Selected excerpt -
J/A+A/682/A29 Detection of the Yarkovsky effect on NEAs (Fenucci+, 2024)
An automated procedure for the detection of the Yarkovsky effect
and results from the ESA NEO Coordination Centre.
Fenucci M., Micheli M., Gianotto F., Faggioli L., Oliviero D., Porru A.,
Rudawska R., Cano J.L., Conversi L., Moissl R.
<Astron. Astrophys. 682, A29 (2024)>
=2024A&A...682A..29F 2024A&A...682A..29F (SIMBAD/NED BibCode)
ADC_Keywords: Solar system ; Minor planets
Keywords: methods: statistical - minor planets, asteroids: general
Abstract:
The measurement of the Yarkovsky effect on near-Earth asteroids (NEAs)
is common practice in orbit determination today, and the number of
detections will increase with the developments of new and more
accurate telescopic surveys. However, the process of finding new
detections and identifying spurious ones is not yet automated, and it
often relies on personal judgment.
We aim to introduce a more automated procedure that can search for NEA
candidates to measure the Yarkovsky effect, and that can identify
spurious detections.

Data supplied -
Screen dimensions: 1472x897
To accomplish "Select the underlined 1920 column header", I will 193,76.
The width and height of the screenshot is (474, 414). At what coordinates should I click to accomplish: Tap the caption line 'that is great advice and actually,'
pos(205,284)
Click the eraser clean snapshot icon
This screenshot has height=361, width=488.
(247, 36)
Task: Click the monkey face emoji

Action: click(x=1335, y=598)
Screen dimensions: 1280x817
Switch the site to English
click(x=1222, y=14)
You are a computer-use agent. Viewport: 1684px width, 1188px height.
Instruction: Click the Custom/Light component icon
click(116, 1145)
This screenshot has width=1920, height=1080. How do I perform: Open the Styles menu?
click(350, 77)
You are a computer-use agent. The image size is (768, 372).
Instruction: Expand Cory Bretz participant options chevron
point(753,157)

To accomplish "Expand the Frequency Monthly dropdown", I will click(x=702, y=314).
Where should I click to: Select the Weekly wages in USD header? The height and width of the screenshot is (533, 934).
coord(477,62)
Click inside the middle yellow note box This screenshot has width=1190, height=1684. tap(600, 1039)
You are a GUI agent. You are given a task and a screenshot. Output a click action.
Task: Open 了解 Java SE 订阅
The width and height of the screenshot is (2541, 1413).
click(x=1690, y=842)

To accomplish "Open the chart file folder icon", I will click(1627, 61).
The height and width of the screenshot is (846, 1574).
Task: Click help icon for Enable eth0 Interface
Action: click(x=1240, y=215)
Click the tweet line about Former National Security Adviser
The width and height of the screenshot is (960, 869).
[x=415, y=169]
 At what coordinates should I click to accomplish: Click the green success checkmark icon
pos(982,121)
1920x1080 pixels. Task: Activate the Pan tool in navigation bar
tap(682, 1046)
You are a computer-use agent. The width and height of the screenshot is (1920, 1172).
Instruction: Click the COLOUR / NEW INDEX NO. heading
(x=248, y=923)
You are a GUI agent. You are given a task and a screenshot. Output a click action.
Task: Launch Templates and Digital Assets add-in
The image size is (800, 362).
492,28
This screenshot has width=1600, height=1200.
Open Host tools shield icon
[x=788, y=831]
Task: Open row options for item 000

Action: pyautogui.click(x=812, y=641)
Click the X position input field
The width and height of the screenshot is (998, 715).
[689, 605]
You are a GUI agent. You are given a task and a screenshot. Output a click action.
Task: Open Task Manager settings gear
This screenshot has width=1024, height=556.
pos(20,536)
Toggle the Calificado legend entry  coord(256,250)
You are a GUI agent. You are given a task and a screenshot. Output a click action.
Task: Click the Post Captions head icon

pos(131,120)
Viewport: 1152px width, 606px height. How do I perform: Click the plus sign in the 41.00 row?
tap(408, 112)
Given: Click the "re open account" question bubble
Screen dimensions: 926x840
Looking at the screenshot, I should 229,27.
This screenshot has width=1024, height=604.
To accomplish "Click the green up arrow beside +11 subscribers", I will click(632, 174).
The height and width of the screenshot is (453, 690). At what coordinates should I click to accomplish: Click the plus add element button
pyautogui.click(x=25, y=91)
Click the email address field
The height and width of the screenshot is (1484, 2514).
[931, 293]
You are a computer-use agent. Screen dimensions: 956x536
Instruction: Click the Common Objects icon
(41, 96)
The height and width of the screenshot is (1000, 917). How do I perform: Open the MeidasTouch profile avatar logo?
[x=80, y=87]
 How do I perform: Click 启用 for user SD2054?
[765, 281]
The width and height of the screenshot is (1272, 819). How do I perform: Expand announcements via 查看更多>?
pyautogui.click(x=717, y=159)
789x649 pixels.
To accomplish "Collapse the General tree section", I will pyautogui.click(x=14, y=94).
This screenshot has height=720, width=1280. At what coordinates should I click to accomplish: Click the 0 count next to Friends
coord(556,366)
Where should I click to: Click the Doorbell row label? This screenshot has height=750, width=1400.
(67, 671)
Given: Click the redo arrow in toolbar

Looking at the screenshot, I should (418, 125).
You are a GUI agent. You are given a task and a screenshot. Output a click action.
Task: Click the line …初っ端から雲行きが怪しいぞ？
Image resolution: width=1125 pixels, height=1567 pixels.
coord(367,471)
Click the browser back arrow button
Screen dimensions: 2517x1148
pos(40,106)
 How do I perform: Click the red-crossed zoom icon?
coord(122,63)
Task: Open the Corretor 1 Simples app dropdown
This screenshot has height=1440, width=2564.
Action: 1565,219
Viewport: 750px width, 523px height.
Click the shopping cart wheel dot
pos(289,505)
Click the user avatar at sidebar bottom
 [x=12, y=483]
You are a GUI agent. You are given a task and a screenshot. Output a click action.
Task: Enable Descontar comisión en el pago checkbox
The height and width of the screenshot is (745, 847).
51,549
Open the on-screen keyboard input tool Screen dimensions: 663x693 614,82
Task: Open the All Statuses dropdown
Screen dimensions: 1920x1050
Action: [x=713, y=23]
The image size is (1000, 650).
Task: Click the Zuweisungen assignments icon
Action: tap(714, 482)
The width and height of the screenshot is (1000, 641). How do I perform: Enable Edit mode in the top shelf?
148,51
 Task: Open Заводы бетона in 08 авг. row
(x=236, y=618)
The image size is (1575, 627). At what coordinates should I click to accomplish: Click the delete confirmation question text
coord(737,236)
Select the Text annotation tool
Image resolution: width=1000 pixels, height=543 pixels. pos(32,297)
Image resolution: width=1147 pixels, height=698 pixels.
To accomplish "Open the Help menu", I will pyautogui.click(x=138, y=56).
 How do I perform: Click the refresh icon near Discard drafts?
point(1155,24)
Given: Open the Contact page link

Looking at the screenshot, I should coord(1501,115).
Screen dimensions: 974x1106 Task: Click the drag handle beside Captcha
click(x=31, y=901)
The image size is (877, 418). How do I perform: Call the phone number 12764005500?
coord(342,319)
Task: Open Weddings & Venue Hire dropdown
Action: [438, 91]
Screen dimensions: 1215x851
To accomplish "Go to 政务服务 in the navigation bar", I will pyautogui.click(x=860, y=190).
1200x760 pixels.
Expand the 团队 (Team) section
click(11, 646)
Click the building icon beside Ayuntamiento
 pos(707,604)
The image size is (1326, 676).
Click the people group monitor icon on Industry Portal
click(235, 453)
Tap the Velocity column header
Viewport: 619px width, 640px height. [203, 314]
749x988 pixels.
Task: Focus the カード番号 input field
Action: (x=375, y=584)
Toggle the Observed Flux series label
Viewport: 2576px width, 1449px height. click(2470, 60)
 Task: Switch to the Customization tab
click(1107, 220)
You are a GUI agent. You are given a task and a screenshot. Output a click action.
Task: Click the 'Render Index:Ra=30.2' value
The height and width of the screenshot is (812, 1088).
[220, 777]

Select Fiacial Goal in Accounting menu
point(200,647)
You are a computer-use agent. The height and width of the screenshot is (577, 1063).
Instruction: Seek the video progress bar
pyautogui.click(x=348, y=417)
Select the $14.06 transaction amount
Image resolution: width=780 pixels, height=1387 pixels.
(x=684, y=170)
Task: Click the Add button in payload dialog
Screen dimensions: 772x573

To-do list -
1. Rewrite the Yarkovsky page from "J/A+A/682/A29 Detection of" to "2024A&A...682A..29F (SIMBAD/NED BibCode)", substituting "YORP effect" for "Yarkovsky effect".
2. Based on the Yarkovsky page, is each statement true? Answer yes or no and quote the words that decide it.
(a) Identifying spurious detections is already an automated process.
(b) The paper appeared in volume 682 of Astron. Astrophys.
(c) The number of detections is expected to drop as new telescopic surveys develop.
3. Answer from the Yarkovsky page:
(a) Which coordination centre are the results from?
(b) What does the process of finding new detections often rely on?
(c) What are the ADC_Keywords?

Set of answers -
1.
J/A+A/682/A29 Detection of the YORP effect on NEAs (Fenucci+, 2024)
An automated procedure for the detection of the YORP effect
and results from the ESA NEO Coordination Centre.
Fenucci M., Micheli M., Gianotto F., Faggioli L., Oliviero D., Porru A.,
Rudawska R., Cano J.L., Conversi L., Moissl R.
<Astron. Astrophys. 682, A29 (2024)>
=2024A&A...682A..29F 2024A&A...682A..29F (SIMBAD/NED BibCode)

2.
(a) No: "the process of finding new detections and identifying spurious ones is not yet automated"
(b) Yes: "Astron. Astrophys. 682, A29 (2024)"
(c) No: "the number of detections will increase with the developments of new and more accurate telescopic surveys"

3.
(a) The ESA NEO Coordination Centre.
(b) Personal judgment.
(c) Solar system; Minor planets.